SNSを見ているとビオトープをつくると「蚊が湧く」のではないかという疑念が大いにあるようです。確かに水たまりと言えば蚊。蚊と言えばこれまでに幾多の感染症を媒介して人類をもっとも(間接的に)殺している恐ろしい湿地帯生物であることは言うまでもありません。その疑念は当然です。そこで今回は湿地帯ビオトープと蚊について解説します。

「蚊が湧く」、ここでいう「湧く」とは「大発生する」という意味ですが、結論から言うとエコトーンを伴う開けた明るい湿地帯をつくれれば蚊の「大発生」はまずありえません。今回取材した皆様の見解は「湿地帯ビオトープでは蚊は湧かない」が共通するものでした。うちでもそうです。

そもそも「身近なところで湧いて困る蚊」とは何でしょうか。蚊には多くの種類があり、いわゆるカ科Culicidaeについては日本国内で100種ほどが知られています。このうち身近な湿地帯で発生して血を吸って困る蚊というのは、ヒトスジシマカアカイエカです。そしてこれらの蚊の幼虫はボウフラ、つまり水生、すなわち湿地帯生物なわけですが、その好みの環境はかなり特殊なのです。

具体的には国立感染症研究所のこのポスター(リンク)にある図がわかりやすいでしょう。

アカイエカはより富栄養な条件を選ぶことが知られていますが、いずれにしても基本的には他の湿地帯生物がいない、ごく小さな水たまりのようなエコトーンがない湿地帯を好みます。「自宅で湿地帯ビオトープ!」が目指す湿地帯とは本質的に異なることがわかるかと思います。

 

例えば上の写真は、蚊が湧く湿地帯ビオトープの一例です。すごい湧いてました。ヤバかったです。こういうのにしてはいけません。身近な吸血性の蚊を増やさないために我々がまずすべきことは、国立感染症研究所が言うように、家の周囲にある植木鉢、発泡スチロール、バケツ、シート、手水鉢、雨水溜め、竹の切り株、植木の根本の水溜まり、墓の花立て、ポールの穴、古タイヤなどの小さな湿地帯をなくすことです。これが何よりも重要です。

ヒトスジシマカアカイエカといった身近な蚊の幼虫・ボウフラはきわめて捕食者に弱く、他の湿地帯生物が少ない、エコトーンがない、ごく小さな水たまりのような湿地帯でのみ育つのです。「自宅で湿地帯ビオトープ!」P118のコラムでボウフラハンター・ハイイロゲンゴロウを紹介していますが、だいたいのトンボの幼虫、ヤゴもボウフラ類にとっては大天敵です。エコトーンがあるとこうした捕食者にとって良い住処になりますので、ボウフラが大発生することはないのです。ついでに言えばトンボの成虫は蚊の成虫の天敵でもあります。

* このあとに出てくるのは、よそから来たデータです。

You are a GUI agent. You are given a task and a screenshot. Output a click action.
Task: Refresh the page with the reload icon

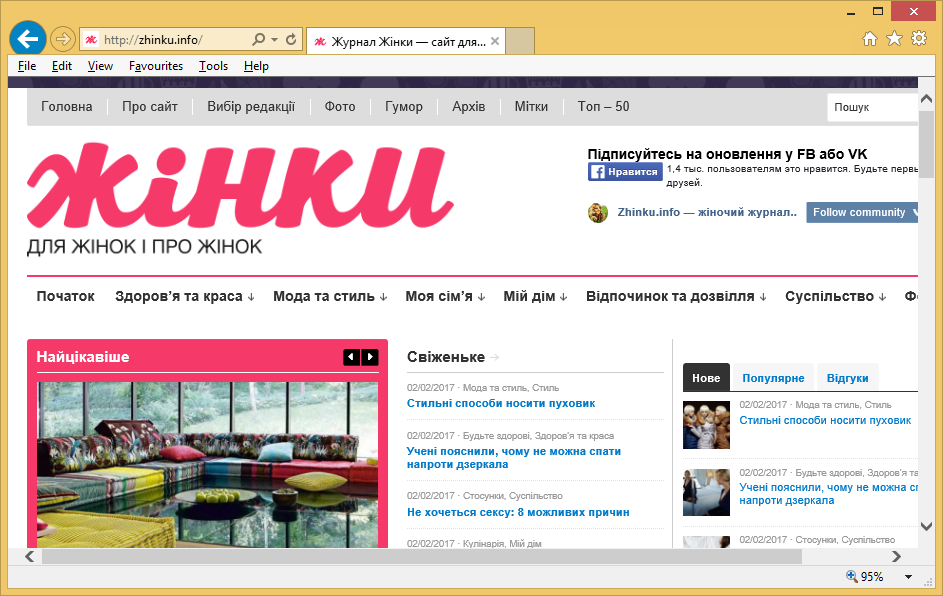[x=291, y=40]
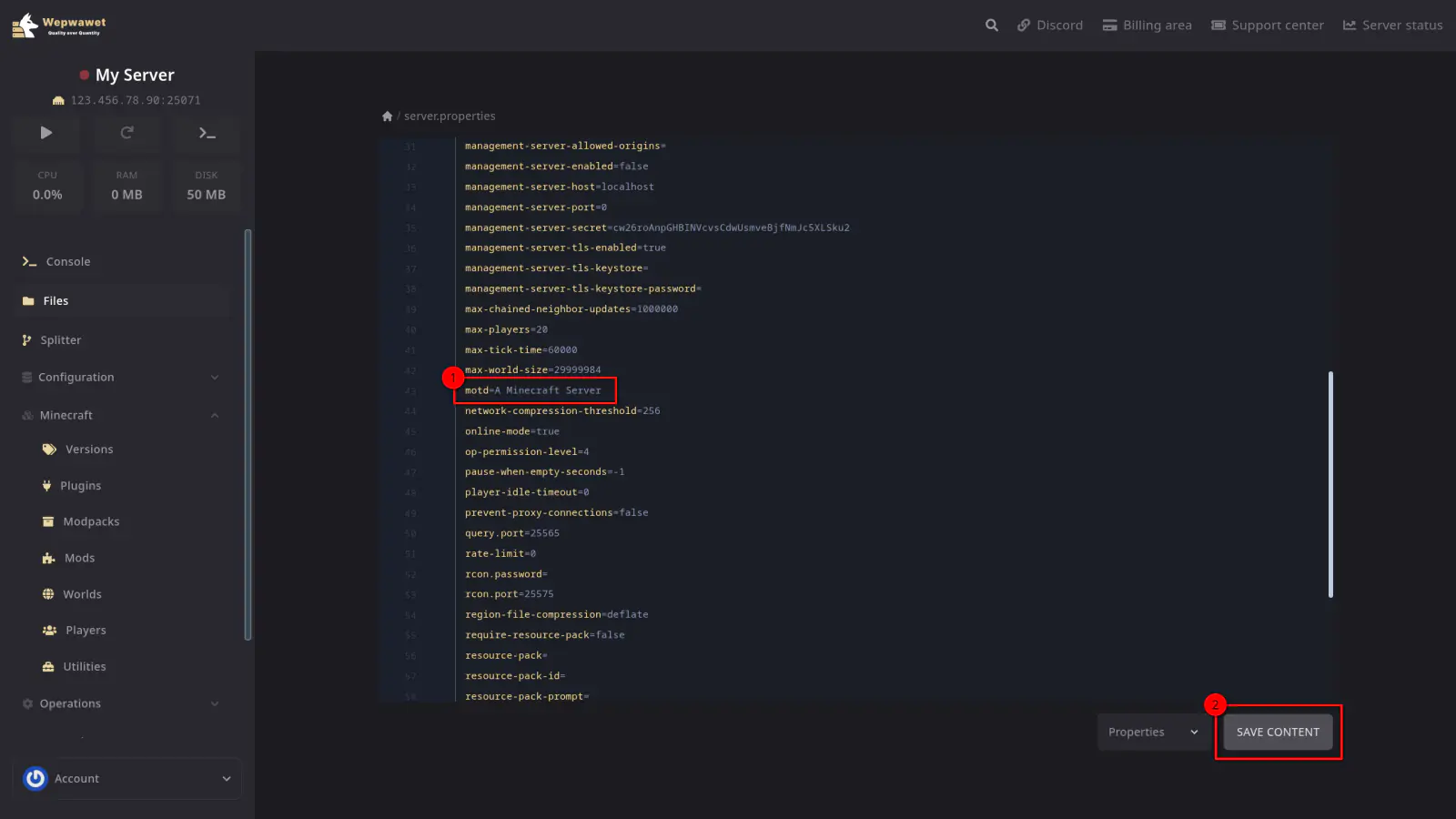This screenshot has height=819, width=1456.
Task: Open the Players section in the sidebar
Action: coord(86,631)

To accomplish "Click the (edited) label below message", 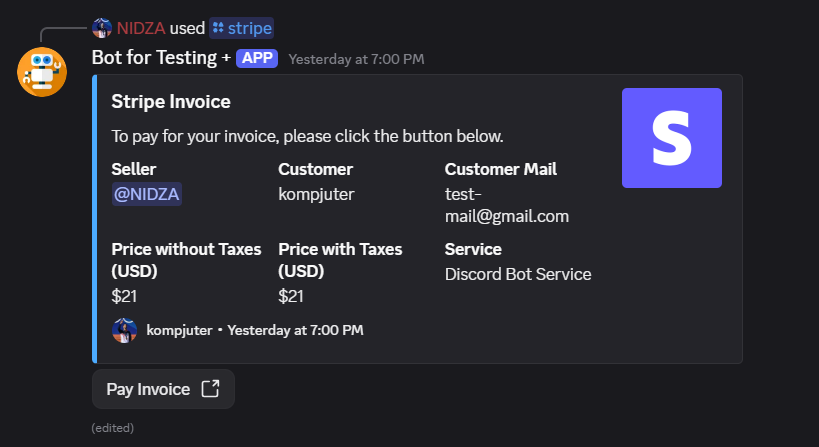I will (x=112, y=428).
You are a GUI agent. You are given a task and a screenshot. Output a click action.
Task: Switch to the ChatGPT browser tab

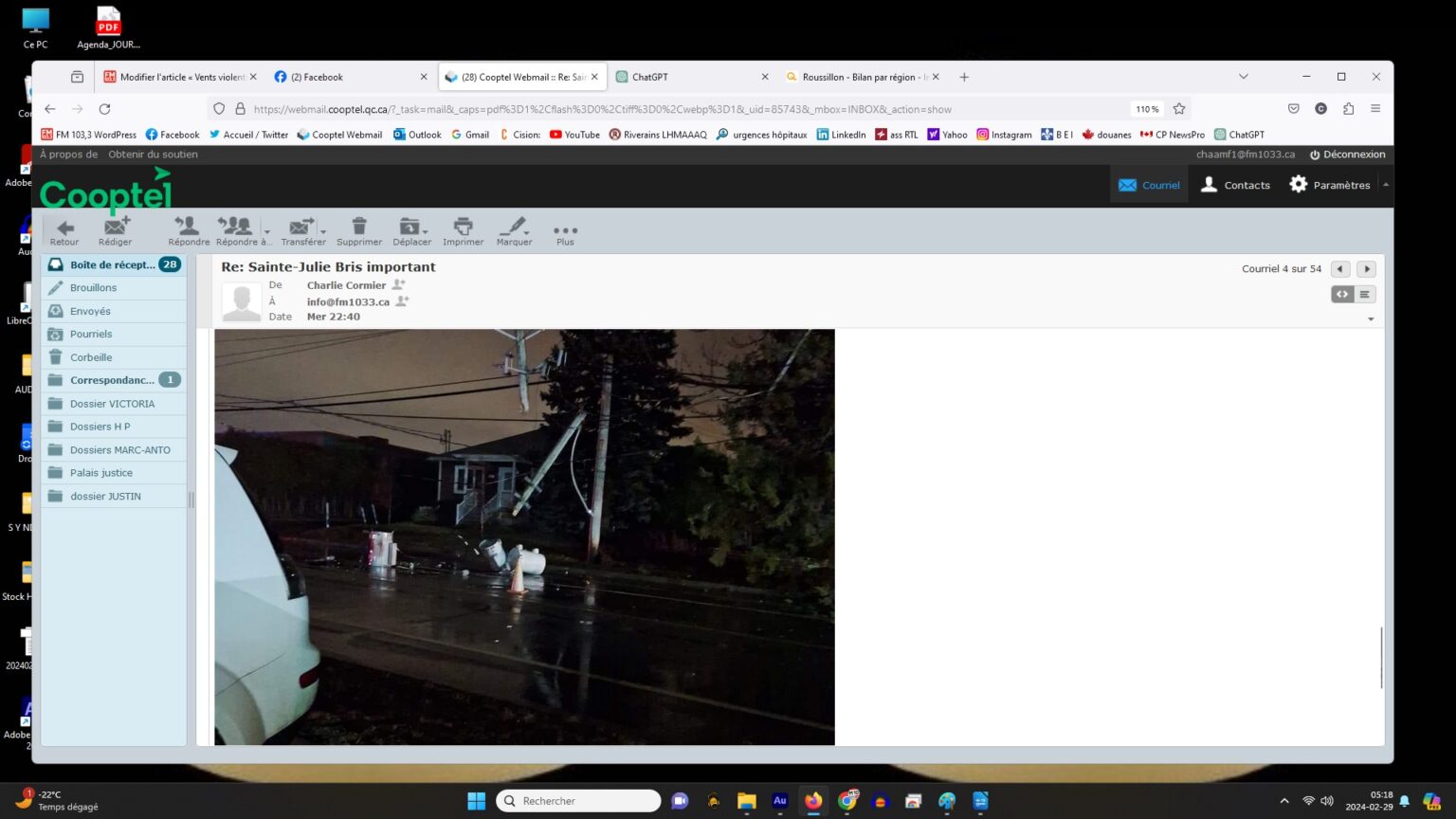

つまり、身近な蚊が湧かない湿地帯をつくるには、そうした蚊が湧く湿地帯がどういうものかを知っておき、そういう蚊が好むような湿地帯にしないようにすれば良い、ということです。同時に、蚊の天敵が好むような湿地帯にすればよいのです。

むしろ身近な蚊が湧いた時になぜ?原因は?と考え適切に対策できるようになることがこの趣味の本質です。身近な蚊が湧く湿地帯の条件というのは限定的なので、見方を変えれば、自在にそうした蚊を湧かすこともできるし、湧かさないこともできるということです。ちょっと楽しいかもとか思いませんか。このように湿地帯を自在に操る「湿地帯の魔導師」が増えれば、湿地帯の破壊の何が問題なのか、どうしたら共存できるのか、どうしたら湿地帯の恵みを得続けつつ湿地帯から受ける害悪を避けることができるのか、などが社会的に共有でき湿地帯の保全と再生が進むのではないでしょうか(妄想)。

さて、とはいえそれでもボウフラ発生のリスクを限りなくゼロに近づけたいという要望はあるかと思います。解決策の一つは捕食者の投入です。生物を持ち込んで良い場合と悪い場合は「自宅で湿地帯ビオトープ!」P38~で詳しく解説してあるのでよく読んでいただくとして、メダカ類などの魚類系捕食者は確かに有効です。しかし、逃げ出しやすい構造で、周囲にメダカもいなくて、買ってきていれることができない!という場合もあるかもしれません。そしてヤゴが発生するまで待てない!という場合もあるかもしれません。その場合は近所からヤゴをとってきて入れるのは、問題が少ないだろうと思います。止水性のトンボ類は移動能力が高いので、水系レベルではほぼ遺伝的な問題は生じないでしょう。学区内の小学校のプール掃除の時などに、シオカラトンボなどのヤゴを入手することも可能でしょう。ヤゴは実はかなり身近な湿地帯に暮らしています。そうしたところに網をいれてみると、意外に簡単に入手することができます。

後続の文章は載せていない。